Tengo un tumor. Suena terrible cuando uno no ha pasado las que he pasado. Yo soy empleado de banco. Cajero, para ser más exacto. Atiendo gente, cuento dinero, lo ordeno en fajos según sus denominaciones, les doy vueltos exactos, pero sobre todo, veo caras de gentes, gente de todo tipo. No crean que mi vida son puros números. También toco guitarra en las tardes, arrimado a la ventana que da al mar, en la salita del segundo piso. Además, soy un poco poeta y hace dos años no más gané una mención honrosa en los juegos florales que organizó la municipalidad. Les cuento esto como si todavía fuera. Debería decir fui cajero. Y, de hecho, me acogí a jubilación por enfermedad hace un mes. Debo reconocer que se portaron bien conmigo los del banco. Hasta me condonaron las últimas cuotas de un crédito que tenía para pagar la casa en que vivo. El Gordo siempre me decía tú vas a morir sentado en tu sillón de palo, mirando por esa ventana que da al mar, con tu guitarra en la mano, tu sombrero negro puesto para cualquier lado y tu televisor encendido en frente. El Gordo siempre ha creído que uno vive lo que quiere. Es cuestión de proponérselo. A lo mejor. Acepto que incluso este tumor puede ser mi culpa de dejarme llevar y de no ponerle un poco de pino a vivir.

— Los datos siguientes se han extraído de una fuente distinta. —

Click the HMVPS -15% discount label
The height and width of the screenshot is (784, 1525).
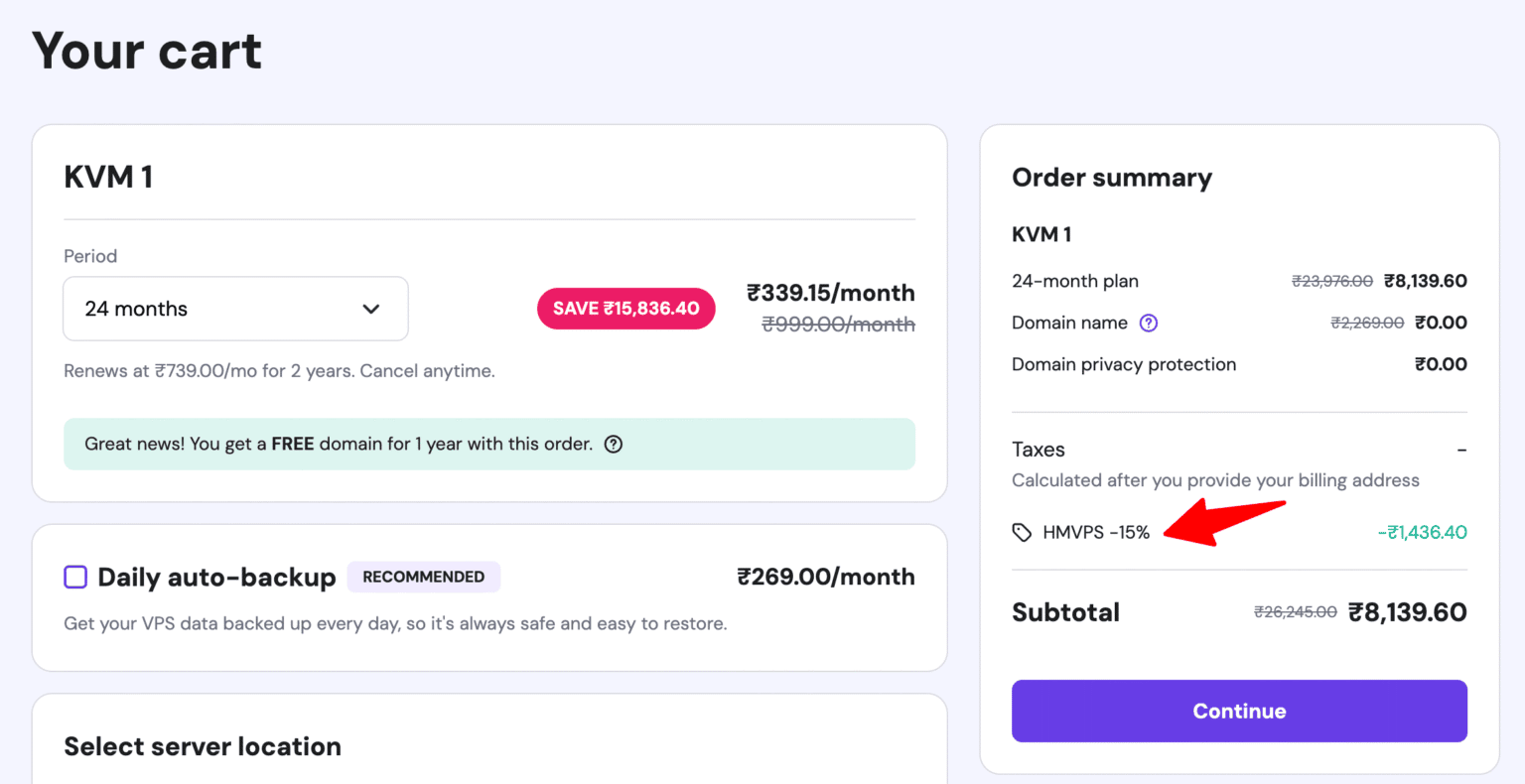pyautogui.click(x=1095, y=532)
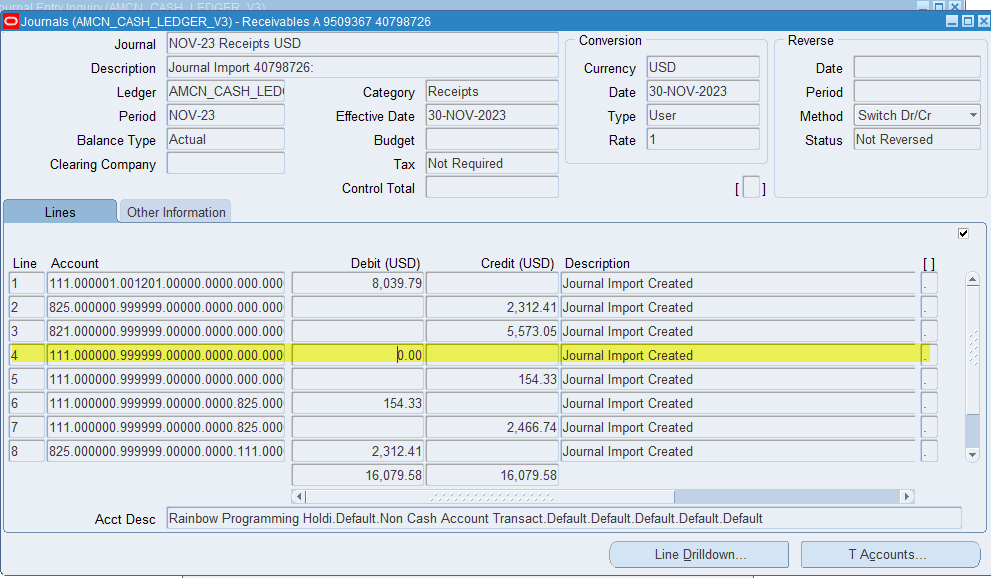This screenshot has width=991, height=578.
Task: Click the T Accounts button
Action: (x=889, y=554)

Hoy es martes 13. Una coincidencia, no más. Nací un martes trece. Pero no se trata del fin todavía. El Gordo me dice que existe una posibilidad. Me cuenta de un amigo de su yerno, el cual tenía un tumor en el estómago y el machi Colindeo se lo curó. Sólo con poner las manos sobre la zona en cuestión. Limpio. Sin sufrir nada, ni con inyecciones ni sangre. Me convence. Así que nos ponemos en marcha hacia el salvador.

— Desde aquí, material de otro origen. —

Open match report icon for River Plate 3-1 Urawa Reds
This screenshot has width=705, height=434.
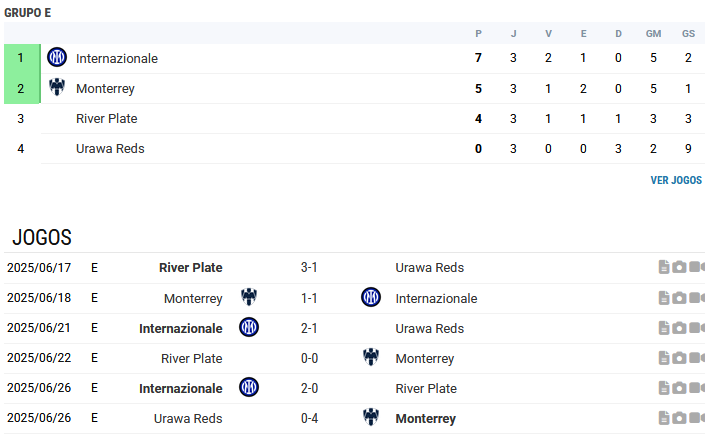664,267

Donde vivo es una ciudad grande, con edificios, perros, basura. Con automóviles y gente respirando smog. Podría ser una aldea pequeña con un centenar de casas viejas, barro en las calles y perros a la sombra de abuelos jubilados, sentados a la sombra de árboles centenarios, como en mi infancia y sería lo mismo. Porque no se trata de estar con muchos o pocos alrededor, sino que, cómo lo explico, es más bien un asunto de soledad pura. No depende de donde vivo ni de quien me rodea. El túnel que me han dicho es la muerte, deberé atravesarlo solo. Pero me someto a la vaga esperanza de la sanación, por complacer al gordo en su eterno afán de ayudar.

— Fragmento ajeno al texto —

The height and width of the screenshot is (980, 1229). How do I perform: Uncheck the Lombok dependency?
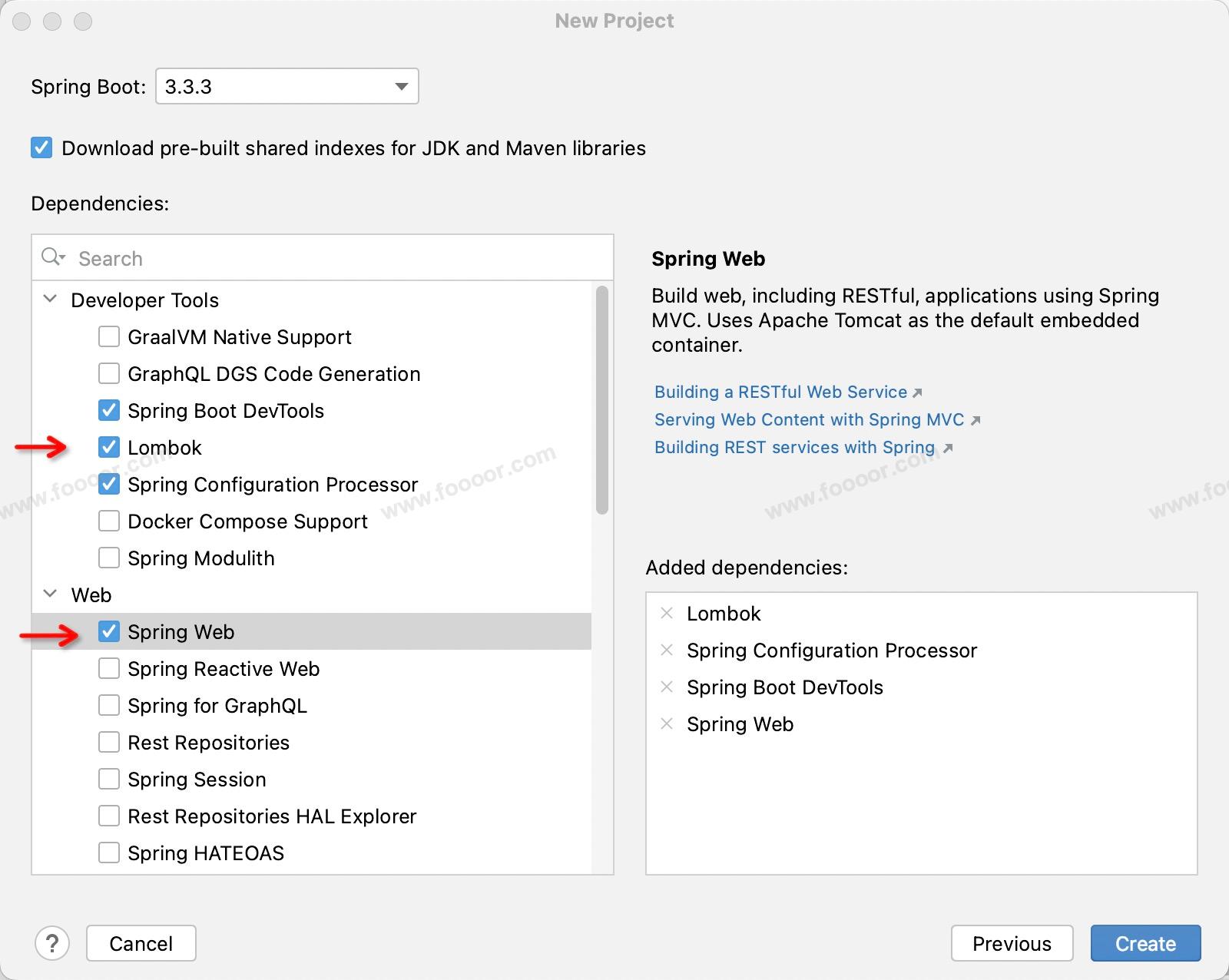tap(109, 447)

Está Colindeo ocupado con otros hombres y mujeres, la mayoría de apariencia modesta, que entran curiosos y pálidos y salen con cierta tonalidad distinta en sus rostros. La antesala es como todas las antesalas propias de lugares donde la gente tiene que esperar que alguien la atienda. Algunas sillas de plástico, cuadros de reproducciones anodinas en las desteñidas paredes, una mesa para la secretaria, una señora de unos cuarenta, regordeta y llena de afectación en sus gestos, anotando nombres y haciendo pasar a los pacientes a la sala donde un señor de gastado delantal blanco y pequeña estatura, de facciones tranquilas y anteojos, los recibe con un gesto vago de sus manos, grandes y oscuras, a modo de saludo e invitación.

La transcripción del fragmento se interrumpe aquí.